Ammonia is found at high levels in many agricultural areas where groundwater is the primary drinking water source. To combat this problem, EPA researchers developed affordable and easy-to-use biological drinking water treatment systems. EPA successfully partnered with a community in Iowa in a year-long pilot project to test the technology.

All communities rely on clean air, clean water, green space, and other natural amenities for their economic sustainability and quality of life. However, these factors aren’t always fully understood or considered when making planning decisions. EPA’s EnviroAtlas combines a variety of data to help inform decision makers. EPA recently added data for six new urban areas, including Baltimore and Chicago.
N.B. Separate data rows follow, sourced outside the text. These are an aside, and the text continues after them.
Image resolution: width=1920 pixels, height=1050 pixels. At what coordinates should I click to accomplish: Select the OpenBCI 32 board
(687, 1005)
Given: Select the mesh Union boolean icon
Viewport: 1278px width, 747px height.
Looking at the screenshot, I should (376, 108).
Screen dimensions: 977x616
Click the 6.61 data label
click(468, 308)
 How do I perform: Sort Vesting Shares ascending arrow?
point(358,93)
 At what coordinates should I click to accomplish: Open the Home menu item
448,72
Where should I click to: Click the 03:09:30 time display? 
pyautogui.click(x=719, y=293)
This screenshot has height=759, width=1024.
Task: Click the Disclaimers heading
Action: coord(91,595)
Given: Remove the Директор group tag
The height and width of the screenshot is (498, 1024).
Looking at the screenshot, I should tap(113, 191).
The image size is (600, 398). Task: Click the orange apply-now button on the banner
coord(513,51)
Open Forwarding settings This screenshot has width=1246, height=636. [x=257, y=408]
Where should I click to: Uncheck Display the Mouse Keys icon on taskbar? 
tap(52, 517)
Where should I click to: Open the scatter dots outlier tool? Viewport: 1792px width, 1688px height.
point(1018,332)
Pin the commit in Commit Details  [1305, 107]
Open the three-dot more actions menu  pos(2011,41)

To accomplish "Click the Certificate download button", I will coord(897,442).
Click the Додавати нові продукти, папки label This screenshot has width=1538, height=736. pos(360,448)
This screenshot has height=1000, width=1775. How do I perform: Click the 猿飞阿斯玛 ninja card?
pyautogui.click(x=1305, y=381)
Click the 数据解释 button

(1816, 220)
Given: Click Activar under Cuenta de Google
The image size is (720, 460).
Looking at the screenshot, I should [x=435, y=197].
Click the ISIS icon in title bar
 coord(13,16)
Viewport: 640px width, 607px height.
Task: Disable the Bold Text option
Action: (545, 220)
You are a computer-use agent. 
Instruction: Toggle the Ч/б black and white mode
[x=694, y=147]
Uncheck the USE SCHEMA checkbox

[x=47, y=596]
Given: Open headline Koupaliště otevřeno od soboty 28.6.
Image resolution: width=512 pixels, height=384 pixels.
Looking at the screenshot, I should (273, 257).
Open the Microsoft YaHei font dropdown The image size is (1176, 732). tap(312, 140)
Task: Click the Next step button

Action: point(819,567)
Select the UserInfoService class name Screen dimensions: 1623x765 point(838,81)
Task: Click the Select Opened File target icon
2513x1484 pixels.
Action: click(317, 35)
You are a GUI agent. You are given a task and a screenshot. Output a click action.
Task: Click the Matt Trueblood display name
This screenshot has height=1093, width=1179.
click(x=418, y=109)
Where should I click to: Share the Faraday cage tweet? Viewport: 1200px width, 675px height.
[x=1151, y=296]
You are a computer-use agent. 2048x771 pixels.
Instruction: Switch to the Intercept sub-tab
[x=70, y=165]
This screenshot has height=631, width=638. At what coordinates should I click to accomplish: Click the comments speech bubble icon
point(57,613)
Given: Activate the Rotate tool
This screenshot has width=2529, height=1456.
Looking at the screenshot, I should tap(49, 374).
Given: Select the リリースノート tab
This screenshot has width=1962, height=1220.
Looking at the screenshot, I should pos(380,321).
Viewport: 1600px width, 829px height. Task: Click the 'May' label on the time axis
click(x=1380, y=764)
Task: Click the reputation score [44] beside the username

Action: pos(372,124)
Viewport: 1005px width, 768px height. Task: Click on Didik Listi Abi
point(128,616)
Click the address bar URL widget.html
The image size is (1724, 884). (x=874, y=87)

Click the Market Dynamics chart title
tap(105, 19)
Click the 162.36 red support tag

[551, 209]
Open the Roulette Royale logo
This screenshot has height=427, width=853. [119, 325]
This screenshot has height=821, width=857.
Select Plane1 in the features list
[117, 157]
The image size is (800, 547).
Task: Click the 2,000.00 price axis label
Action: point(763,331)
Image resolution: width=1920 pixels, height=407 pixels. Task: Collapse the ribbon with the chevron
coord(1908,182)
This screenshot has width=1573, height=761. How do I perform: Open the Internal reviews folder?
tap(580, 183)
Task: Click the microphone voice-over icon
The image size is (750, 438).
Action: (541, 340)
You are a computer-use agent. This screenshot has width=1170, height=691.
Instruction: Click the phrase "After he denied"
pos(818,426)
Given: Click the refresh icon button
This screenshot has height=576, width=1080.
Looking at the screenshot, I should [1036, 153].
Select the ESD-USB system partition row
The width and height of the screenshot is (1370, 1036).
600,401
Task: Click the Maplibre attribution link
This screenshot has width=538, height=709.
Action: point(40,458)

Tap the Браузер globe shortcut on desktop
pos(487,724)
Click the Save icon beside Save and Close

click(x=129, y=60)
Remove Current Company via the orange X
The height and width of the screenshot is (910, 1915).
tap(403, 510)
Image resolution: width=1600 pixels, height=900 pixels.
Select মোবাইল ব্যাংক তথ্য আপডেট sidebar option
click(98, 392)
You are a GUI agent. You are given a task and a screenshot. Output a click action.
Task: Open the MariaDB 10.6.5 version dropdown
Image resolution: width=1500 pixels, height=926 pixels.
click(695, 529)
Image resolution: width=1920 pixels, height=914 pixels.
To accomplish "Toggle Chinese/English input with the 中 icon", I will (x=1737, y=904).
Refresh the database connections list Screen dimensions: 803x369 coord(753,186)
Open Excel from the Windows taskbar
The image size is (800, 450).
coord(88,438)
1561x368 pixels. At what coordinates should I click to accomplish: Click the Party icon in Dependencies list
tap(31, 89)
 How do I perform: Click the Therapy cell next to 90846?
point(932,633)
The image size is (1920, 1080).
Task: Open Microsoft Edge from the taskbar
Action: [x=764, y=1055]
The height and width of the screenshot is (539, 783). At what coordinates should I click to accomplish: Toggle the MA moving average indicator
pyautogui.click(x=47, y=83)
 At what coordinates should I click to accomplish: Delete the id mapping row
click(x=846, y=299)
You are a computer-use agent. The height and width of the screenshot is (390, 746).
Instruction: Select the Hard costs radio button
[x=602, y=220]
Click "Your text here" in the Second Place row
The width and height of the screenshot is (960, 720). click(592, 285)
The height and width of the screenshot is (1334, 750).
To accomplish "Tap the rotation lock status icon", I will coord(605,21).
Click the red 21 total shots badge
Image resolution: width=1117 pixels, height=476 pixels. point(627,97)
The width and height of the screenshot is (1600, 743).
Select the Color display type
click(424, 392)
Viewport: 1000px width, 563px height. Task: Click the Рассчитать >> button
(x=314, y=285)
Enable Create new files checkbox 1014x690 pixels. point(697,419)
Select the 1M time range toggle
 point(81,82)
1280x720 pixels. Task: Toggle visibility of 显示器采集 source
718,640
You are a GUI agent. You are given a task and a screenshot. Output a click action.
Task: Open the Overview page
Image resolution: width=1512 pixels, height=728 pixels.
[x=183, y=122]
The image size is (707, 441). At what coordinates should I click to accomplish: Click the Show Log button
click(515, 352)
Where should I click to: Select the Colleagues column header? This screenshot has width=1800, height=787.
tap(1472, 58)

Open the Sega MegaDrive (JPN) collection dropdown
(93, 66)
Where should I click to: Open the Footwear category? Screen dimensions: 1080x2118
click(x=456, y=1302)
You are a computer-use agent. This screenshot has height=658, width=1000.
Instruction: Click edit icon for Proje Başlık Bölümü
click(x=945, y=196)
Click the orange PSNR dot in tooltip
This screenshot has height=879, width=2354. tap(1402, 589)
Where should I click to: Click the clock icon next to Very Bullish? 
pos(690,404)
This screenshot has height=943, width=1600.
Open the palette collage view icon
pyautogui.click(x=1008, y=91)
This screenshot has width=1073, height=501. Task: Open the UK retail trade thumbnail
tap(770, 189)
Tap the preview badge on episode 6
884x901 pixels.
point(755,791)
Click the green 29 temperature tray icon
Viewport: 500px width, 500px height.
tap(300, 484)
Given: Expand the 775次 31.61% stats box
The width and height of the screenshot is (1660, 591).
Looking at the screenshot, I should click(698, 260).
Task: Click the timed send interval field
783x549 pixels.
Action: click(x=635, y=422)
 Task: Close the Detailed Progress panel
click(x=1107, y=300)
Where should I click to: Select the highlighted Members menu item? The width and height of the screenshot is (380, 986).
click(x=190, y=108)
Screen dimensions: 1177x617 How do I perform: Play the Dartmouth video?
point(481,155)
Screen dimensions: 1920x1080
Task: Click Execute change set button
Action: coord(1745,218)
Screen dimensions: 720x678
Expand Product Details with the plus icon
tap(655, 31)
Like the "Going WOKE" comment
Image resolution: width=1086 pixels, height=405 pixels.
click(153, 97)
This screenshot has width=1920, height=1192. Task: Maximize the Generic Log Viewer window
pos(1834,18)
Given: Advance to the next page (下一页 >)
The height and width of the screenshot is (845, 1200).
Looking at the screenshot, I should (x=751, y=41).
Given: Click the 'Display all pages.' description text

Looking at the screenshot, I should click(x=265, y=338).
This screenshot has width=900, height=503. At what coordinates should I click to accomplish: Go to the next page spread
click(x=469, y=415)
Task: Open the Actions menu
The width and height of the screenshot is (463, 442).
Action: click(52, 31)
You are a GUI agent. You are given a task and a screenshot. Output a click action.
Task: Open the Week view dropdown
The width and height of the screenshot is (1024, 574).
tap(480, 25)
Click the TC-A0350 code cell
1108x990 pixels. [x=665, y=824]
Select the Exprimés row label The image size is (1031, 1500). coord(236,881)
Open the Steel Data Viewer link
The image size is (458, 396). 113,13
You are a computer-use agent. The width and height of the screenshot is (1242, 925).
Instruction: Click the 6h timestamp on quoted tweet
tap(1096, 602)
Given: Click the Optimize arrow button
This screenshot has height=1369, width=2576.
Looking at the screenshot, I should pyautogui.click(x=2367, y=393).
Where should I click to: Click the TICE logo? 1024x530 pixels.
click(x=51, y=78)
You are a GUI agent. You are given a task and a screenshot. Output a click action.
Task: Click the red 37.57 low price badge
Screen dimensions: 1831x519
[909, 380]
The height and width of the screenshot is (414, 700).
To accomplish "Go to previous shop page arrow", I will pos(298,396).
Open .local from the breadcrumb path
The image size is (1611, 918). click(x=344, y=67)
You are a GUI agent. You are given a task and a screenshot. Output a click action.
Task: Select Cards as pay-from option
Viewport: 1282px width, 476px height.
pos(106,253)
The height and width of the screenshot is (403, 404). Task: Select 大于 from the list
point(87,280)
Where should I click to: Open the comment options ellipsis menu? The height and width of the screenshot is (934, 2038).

Many students are familiar with common chronic illnesses, but may be unaware of how the surrounding environment is linked to these conditions. EPA’s new suite of educational materials aims to address that knowledge gap with classroom-ready lessons that teach students about the environment’s effects on their daily lives, including their health and well-being.

The “One Health” approach recognizes that human health is connected to the health of animals and the environment. An article by EPA researcher Betsy Hilborn describes how using a One Health approach could help address and reduce the risks associated with harmful algal blooms on human, animal, and environmental health.

EPA has announced the winner of its “Patrick H. Hurd Sustainability Award.” The winning student is Melanie Quan from Walnut Creek, California. Her research sought to filter microplastics using sustainable, low-cost technology to address sources of microplastics in our waterways.